OPINIÓN

Marc Eichmann

Exculpar a los criminales no es un gesto inocente

El Estado, en su función de defender la vida, la propiedad y la honra de los ciudadanos.
8 de septiembre de 2026 a las 10:00 a. m.

Recientemente, y como parte de una estrategia previsible, han surgido comentarios de sectores cercanos a quienes utilizan la duda generalizada como estrategia de comunicación. Dichos comentarios cuestionan la supuesta posición guerrerista del Gobierno en su interacción con los grupos al margen de la ley. Sostienen que la exposición de los cuerpos de los abatidos constituye una estrategia del presidente de la Espriella, quien —según ellos— no respeta la vida humana y se vanagloria de la violencia como rasgo de su personalidad.

Esta estrategia comunicativa resulta poderosa en un país como Colombia, donde la violencia ha destrozado tantos hogares y, durante décadas, ha dejado familias enteras destruidas. Sin embargo, dicha postura no es más que el reflejo de la confusión de valores que aqueja a quienes, desde una posición sectaria, dejan de considerar el bien común como guía de las decisiones del Estado.

Lo más evidente es que quienes actúan al margen de la ley causan un daño inconmensurable a quienes viven dentro de ella. Los criminales en Colombia se caracterizan por el secuestro, las masacres, el reclutamiento de menores, los asesinatos, la coerción, el boleteo y actividades ilegales como el narcotráfico y la minería ilegal. En otras palabras, los cadáveres expuestos corresponden a personas que, desde la maldad y el irrespeto por la vida, convierten la existencia de sus compatriotas en un camino de injusticia, incertidumbre y dolor.

El Estado, en su función de defender la vida, la propiedad y la honra de los ciudadanos, tiene la obligación de proteger a los colombianos víctimas de estos rufianes. No se trata aquí de un enemigo fácil de controlar ni de ‘mansas palomas’. Se trata de estructuras armadas y organizadas, preparadas para la guerra, que no respetan ni la Convención de Ginebra ni las normas que regulan los conflictos armados. Son grupos que instalan carros bomba en los pueblos, atacan sin piedad a la Fuerza Pública con ayuda de drones y no respetan siquiera a los niños en brazos de sus madres.

A pesar de ello, cuando el Estado golpea legítimamente a estas estructuras criminales con el poder que le confieren la Constitución y las leyes, ciertos comunicadores se rasgan las vestiduras porque las Fuerzas Armadas defienden a la población indefensa de estos camajanes. Salen, entonces, a gritar ‘asesinos’, ‘violentos’ y toda clase de apelativos contra quienes exponen su vida para proteger a los habitantes pacíficos que quedan atrapados entre dos fuegos.

Puede ser que, en su mente desadaptada, todavía piensen que el Estado y los criminales se encuentran en la misma orilla de la violencia. Pero se equivocan de manera radical. Una cosa son quienes tienen como función defender las instituciones y al pueblo colombiano, y otra muy distinta son los grupos que, como el denominado Bendito Menor, arman ejércitos de cientos de hombres para delinquir de manera coordinada. Nunca serán equiparables, a pesar de los gritos de quienes, desde una posición complaciente con los bandidos, pretenden presentarlos como equivalentes.

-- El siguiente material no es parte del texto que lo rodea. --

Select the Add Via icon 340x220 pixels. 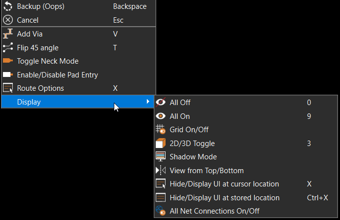(x=8, y=34)

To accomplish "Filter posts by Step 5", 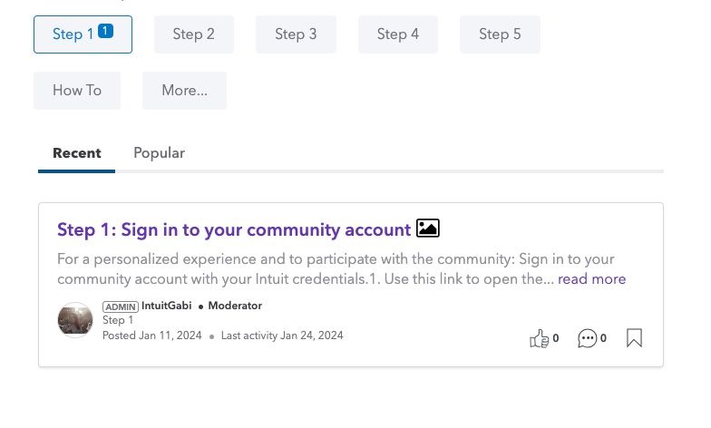I will pyautogui.click(x=501, y=34).
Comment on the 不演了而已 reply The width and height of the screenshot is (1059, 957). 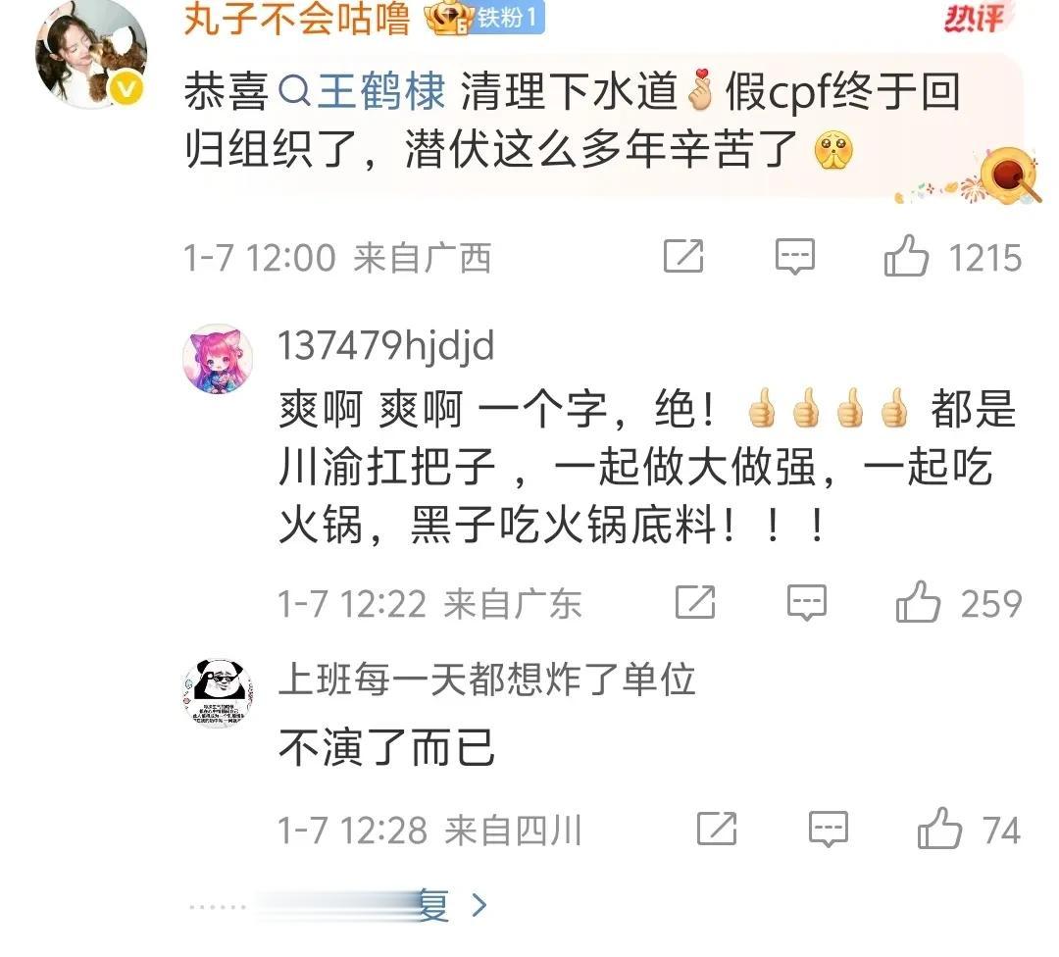tap(828, 829)
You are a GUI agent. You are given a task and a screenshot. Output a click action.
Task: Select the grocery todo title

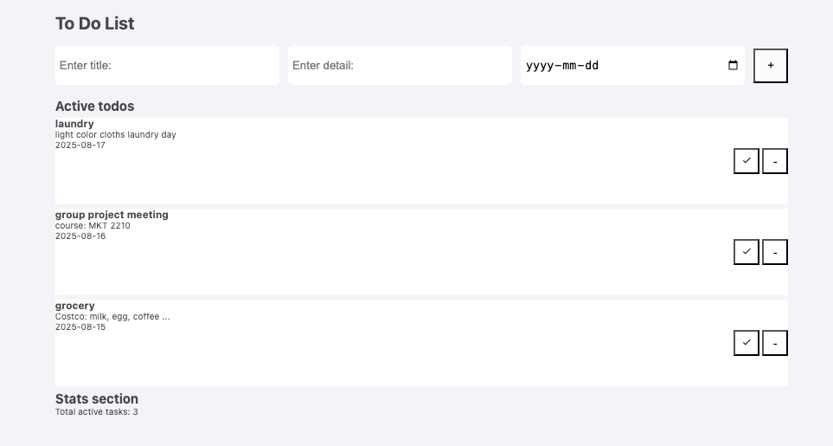75,306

Por eso, al escuchar a quienes denigran del Estado y de sus representantes por combatir la criminalidad que hace de Colombia un país en el que resulta difícil vivir, no queda otra opción que dejar de considerar al ser humano que yace a los pies de las instituciones como un colombiano más y reconocerlo como el victimario de cientos de compatriotas que han sufrido la violencia y la ausencia de instituciones en distintos territorios.

A la estrategia de simplificar el significado de la exhibición de los cadáveres de criminales abatidos se sumarán, con el tiempo, nuevas narrativas. Afortunadamente, el pueblo colombiano ha aprendido a ignorar semejantes manipulaciones y a desearles tanto al presidente como a las Fuerzas Armadas y a las instituciones el mayor de los éxitos en su lucha contra estas mafias, que algunos, escondidos detrás de los teclados de sus computadores, defienden desde posturas ideológicas insostenibles.